§ Work task
Please take the lines from the one holding "Onfly FAQs (271, 2156)" through the one holding "Our BIM blog (156, 2315)" in the data below and copy them exactly.

(Data under study begins)

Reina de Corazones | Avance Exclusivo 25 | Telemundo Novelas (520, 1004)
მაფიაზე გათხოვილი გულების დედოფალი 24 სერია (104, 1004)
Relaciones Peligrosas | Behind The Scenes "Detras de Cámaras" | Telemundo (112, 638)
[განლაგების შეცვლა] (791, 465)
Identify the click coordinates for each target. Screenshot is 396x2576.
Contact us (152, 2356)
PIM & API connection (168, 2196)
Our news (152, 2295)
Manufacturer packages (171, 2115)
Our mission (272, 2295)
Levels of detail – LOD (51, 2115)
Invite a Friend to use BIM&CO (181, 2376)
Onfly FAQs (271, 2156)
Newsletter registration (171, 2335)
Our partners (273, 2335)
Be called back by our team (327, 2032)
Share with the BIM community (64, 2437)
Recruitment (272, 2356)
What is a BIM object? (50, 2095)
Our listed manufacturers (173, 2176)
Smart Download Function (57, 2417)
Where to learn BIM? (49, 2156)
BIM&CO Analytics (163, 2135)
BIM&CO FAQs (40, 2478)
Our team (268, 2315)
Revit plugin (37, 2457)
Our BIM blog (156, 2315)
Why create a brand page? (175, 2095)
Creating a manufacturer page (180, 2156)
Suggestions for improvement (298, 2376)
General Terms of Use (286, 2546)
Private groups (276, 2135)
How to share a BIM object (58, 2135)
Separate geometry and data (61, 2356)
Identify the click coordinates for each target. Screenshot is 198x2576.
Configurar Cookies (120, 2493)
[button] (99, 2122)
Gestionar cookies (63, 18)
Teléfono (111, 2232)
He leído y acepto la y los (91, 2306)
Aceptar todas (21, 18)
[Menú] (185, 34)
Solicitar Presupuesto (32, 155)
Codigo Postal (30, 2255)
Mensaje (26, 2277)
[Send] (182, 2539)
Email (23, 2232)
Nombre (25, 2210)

(Data under study ends)

§ Problem solution
Onfly FAQs (271, 2156)
Newsletter registration (171, 2335)
Our partners (273, 2335)
Be called back by our team (327, 2032)
Share with the BIM community (64, 2437)
Recruitment (272, 2356)
What is a BIM object? (50, 2095)
Our listed manufacturers (173, 2176)
Smart Download Function (57, 2417)
Where to learn BIM? (49, 2156)
BIM&CO Analytics (163, 2135)
BIM&CO FAQs (40, 2478)
Our team (268, 2315)
Revit plugin (37, 2457)
Our BIM blog (156, 2315)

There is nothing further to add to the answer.